* _Work instructions_
Each entry that follows should be written again verbatim.

* _Provided records_
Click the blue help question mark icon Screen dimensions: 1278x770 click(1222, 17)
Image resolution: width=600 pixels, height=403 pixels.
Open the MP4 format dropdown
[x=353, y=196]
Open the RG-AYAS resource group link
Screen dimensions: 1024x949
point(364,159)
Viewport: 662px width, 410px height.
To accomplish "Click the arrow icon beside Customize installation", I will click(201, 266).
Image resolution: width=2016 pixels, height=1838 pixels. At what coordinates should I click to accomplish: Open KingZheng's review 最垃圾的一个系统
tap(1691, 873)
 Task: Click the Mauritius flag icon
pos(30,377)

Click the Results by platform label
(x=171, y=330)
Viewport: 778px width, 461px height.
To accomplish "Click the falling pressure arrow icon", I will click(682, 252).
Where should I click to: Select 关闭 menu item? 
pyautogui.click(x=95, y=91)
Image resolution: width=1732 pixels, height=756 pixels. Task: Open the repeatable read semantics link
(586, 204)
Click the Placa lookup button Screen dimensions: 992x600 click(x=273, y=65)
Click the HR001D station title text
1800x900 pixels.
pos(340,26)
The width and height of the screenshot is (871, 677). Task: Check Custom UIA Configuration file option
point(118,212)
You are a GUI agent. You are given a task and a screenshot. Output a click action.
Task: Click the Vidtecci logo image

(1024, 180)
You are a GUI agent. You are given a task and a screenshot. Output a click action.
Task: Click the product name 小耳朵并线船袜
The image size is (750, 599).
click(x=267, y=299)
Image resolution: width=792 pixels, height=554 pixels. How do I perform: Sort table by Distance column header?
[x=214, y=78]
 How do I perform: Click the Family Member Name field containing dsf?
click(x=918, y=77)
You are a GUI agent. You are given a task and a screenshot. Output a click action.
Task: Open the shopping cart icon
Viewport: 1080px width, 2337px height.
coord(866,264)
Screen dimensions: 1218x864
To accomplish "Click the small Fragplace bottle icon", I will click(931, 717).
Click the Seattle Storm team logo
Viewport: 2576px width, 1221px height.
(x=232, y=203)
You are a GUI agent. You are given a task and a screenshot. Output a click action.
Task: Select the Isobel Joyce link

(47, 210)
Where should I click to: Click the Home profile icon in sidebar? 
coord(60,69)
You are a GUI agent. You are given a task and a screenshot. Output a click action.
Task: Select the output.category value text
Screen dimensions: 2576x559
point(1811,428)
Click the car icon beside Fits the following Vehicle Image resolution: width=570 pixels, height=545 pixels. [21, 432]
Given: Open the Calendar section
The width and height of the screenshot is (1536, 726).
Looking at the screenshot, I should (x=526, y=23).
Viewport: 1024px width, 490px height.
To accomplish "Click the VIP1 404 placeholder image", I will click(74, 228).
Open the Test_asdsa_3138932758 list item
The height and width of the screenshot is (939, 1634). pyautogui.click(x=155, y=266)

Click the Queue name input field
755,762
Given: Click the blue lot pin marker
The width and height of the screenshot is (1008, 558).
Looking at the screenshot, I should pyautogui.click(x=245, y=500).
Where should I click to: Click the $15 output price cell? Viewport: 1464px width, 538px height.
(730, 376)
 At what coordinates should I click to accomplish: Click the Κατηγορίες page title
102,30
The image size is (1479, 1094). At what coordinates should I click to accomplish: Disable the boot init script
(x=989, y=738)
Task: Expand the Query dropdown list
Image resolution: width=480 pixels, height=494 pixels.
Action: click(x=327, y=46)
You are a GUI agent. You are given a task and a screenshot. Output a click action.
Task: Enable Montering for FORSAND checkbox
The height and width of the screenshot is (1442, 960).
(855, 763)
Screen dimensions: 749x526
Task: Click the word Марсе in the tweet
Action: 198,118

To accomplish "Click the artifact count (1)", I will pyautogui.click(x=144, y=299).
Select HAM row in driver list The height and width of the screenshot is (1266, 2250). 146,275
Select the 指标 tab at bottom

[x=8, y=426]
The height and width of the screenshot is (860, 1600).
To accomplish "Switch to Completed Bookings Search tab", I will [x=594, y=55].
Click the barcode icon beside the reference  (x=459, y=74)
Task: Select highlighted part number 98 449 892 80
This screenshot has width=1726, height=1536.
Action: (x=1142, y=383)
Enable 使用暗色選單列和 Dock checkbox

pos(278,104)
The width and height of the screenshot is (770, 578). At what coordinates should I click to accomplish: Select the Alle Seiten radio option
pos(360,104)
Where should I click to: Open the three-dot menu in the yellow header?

* _Answer to this exercise_
Click the blue help question mark icon Screen dimensions: 1278x770 click(1222, 17)
Image resolution: width=600 pixels, height=403 pixels.
Open the MP4 format dropdown
[x=353, y=196]
Open the RG-AYAS resource group link
Screen dimensions: 1024x949
point(364,159)
Viewport: 662px width, 410px height.
To accomplish "Click the arrow icon beside Customize installation", I will click(201, 266).
Image resolution: width=2016 pixels, height=1838 pixels. At what coordinates should I click to accomplish: Open KingZheng's review 最垃圾的一个系统
tap(1691, 873)
 Task: Click the Mauritius flag icon
pos(30,377)

Click the Results by platform label
(x=171, y=330)
Viewport: 778px width, 461px height.
To accomplish "Click the falling pressure arrow icon", I will click(682, 252).
Where should I click to: Select 关闭 menu item? 
pyautogui.click(x=95, y=91)
Image resolution: width=1732 pixels, height=756 pixels. Task: Open the repeatable read semantics link
(586, 204)
Click the Placa lookup button Screen dimensions: 992x600 click(x=273, y=65)
Click the HR001D station title text
1800x900 pixels.
pos(340,26)
The width and height of the screenshot is (871, 677). Task: Check Custom UIA Configuration file option
point(118,212)
You are a GUI agent. You are given a task and a screenshot. Output a click action.
Task: Click the Vidtecci logo image

(1024, 180)
You are a GUI agent. You are given a task and a screenshot. Output a click action.
Task: Click the product name 小耳朵并线船袜
The image size is (750, 599).
click(x=267, y=299)
Image resolution: width=792 pixels, height=554 pixels. How do I perform: Sort table by Distance column header?
[x=214, y=78]
 How do I perform: Click the Family Member Name field containing dsf?
click(x=918, y=77)
You are a GUI agent. You are given a task and a screenshot. Output a click action.
Task: Open the shopping cart icon
Viewport: 1080px width, 2337px height.
coord(866,264)
Screen dimensions: 1218x864
To accomplish "Click the small Fragplace bottle icon", I will click(931, 717).
Click the Seattle Storm team logo
Viewport: 2576px width, 1221px height.
(x=232, y=203)
You are a GUI agent. You are given a task and a screenshot. Output a click action.
Task: Select the Isobel Joyce link

(47, 210)
Where should I click to: Click the Home profile icon in sidebar? 
coord(60,69)
You are a GUI agent. You are given a task and a screenshot. Output a click action.
Task: Select the output.category value text
Screen dimensions: 2576x559
point(1811,428)
Click the car icon beside Fits the following Vehicle Image resolution: width=570 pixels, height=545 pixels. [21, 432]
Given: Open the Calendar section
The width and height of the screenshot is (1536, 726).
Looking at the screenshot, I should (x=526, y=23).
Viewport: 1024px width, 490px height.
To accomplish "Click the VIP1 404 placeholder image", I will click(74, 228).
Open the Test_asdsa_3138932758 list item
The height and width of the screenshot is (939, 1634). pyautogui.click(x=155, y=266)

Click the Queue name input field
755,762
Given: Click the blue lot pin marker
The width and height of the screenshot is (1008, 558).
Looking at the screenshot, I should pyautogui.click(x=245, y=500).
Where should I click to: Click the $15 output price cell? Viewport: 1464px width, 538px height.
(730, 376)
 At what coordinates should I click to accomplish: Click the Κατηγορίες page title
102,30
The image size is (1479, 1094). At what coordinates should I click to accomplish: Disable the boot init script
(x=989, y=738)
Task: Expand the Query dropdown list
Image resolution: width=480 pixels, height=494 pixels.
Action: click(x=327, y=46)
You are a GUI agent. You are given a task and a screenshot. Output a click action.
Task: Enable Montering for FORSAND checkbox
The height and width of the screenshot is (1442, 960).
(855, 763)
Screen dimensions: 749x526
Task: Click the word Марсе in the tweet
Action: 198,118

To accomplish "Click the artifact count (1)", I will pyautogui.click(x=144, y=299).
Select HAM row in driver list The height and width of the screenshot is (1266, 2250). 146,275
Select the 指标 tab at bottom

[x=8, y=426]
The height and width of the screenshot is (860, 1600).
To accomplish "Switch to Completed Bookings Search tab", I will [x=594, y=55].
Click the barcode icon beside the reference  (x=459, y=74)
Task: Select highlighted part number 98 449 892 80
This screenshot has width=1726, height=1536.
Action: (x=1142, y=383)
Enable 使用暗色選單列和 Dock checkbox

pos(278,104)
The width and height of the screenshot is (770, 578). At what coordinates should I click to accomplish: Select the Alle Seiten radio option
pos(360,104)
Where should I click to: Open the three-dot menu in the yellow header?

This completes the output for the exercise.